Saved entries

────────────────────────────────────────

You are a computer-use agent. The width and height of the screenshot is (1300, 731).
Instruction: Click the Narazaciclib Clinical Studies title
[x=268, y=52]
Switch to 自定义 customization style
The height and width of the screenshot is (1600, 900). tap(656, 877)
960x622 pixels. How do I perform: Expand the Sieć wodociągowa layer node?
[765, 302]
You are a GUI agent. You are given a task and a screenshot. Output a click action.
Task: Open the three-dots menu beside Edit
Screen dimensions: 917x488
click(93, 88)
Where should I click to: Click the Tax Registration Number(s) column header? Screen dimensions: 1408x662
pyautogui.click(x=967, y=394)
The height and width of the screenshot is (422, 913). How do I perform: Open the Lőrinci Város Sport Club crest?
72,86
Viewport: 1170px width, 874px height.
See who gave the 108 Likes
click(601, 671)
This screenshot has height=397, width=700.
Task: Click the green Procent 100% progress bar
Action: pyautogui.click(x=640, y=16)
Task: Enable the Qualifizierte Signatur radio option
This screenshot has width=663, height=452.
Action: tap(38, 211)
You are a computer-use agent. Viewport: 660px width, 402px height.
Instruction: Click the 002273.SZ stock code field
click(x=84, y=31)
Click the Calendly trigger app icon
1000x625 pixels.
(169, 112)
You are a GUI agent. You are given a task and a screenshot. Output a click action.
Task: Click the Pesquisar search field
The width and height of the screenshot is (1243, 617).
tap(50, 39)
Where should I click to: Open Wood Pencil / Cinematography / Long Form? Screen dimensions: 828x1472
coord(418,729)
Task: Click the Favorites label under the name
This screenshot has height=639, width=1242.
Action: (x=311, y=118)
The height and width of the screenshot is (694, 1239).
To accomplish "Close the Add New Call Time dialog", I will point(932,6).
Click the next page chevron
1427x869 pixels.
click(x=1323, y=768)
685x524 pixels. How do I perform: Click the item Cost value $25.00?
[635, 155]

────────────────────────────────────────

**Your assignment:**
Each record should be transcribed exactly as it was written.

**Task response:**
You are a computer-use agent. The width and height of the screenshot is (1300, 731).
Instruction: Click the Narazaciclib Clinical Studies title
[x=268, y=52]
Switch to 自定义 customization style
The height and width of the screenshot is (1600, 900). tap(656, 877)
960x622 pixels. How do I perform: Expand the Sieć wodociągowa layer node?
[765, 302]
You are a GUI agent. You are given a task and a screenshot. Output a click action.
Task: Open the three-dots menu beside Edit
Screen dimensions: 917x488
click(93, 88)
Where should I click to: Click the Tax Registration Number(s) column header? Screen dimensions: 1408x662
pyautogui.click(x=967, y=394)
The height and width of the screenshot is (422, 913). How do I perform: Open the Lőrinci Város Sport Club crest?
72,86
Viewport: 1170px width, 874px height.
See who gave the 108 Likes
click(601, 671)
This screenshot has height=397, width=700.
Task: Click the green Procent 100% progress bar
Action: pyautogui.click(x=640, y=16)
Task: Enable the Qualifizierte Signatur radio option
This screenshot has width=663, height=452.
Action: tap(38, 211)
You are a computer-use agent. Viewport: 660px width, 402px height.
Instruction: Click the 002273.SZ stock code field
click(x=84, y=31)
Click the Calendly trigger app icon
1000x625 pixels.
(169, 112)
You are a GUI agent. You are given a task and a screenshot. Output a click action.
Task: Click the Pesquisar search field
The width and height of the screenshot is (1243, 617).
tap(50, 39)
Where should I click to: Open Wood Pencil / Cinematography / Long Form? Screen dimensions: 828x1472
coord(418,729)
Task: Click the Favorites label under the name
This screenshot has height=639, width=1242.
Action: (x=311, y=118)
The height and width of the screenshot is (694, 1239).
To accomplish "Close the Add New Call Time dialog", I will point(932,6).
Click the next page chevron
1427x869 pixels.
click(x=1323, y=768)
685x524 pixels. How do I perform: Click the item Cost value $25.00?
[635, 155]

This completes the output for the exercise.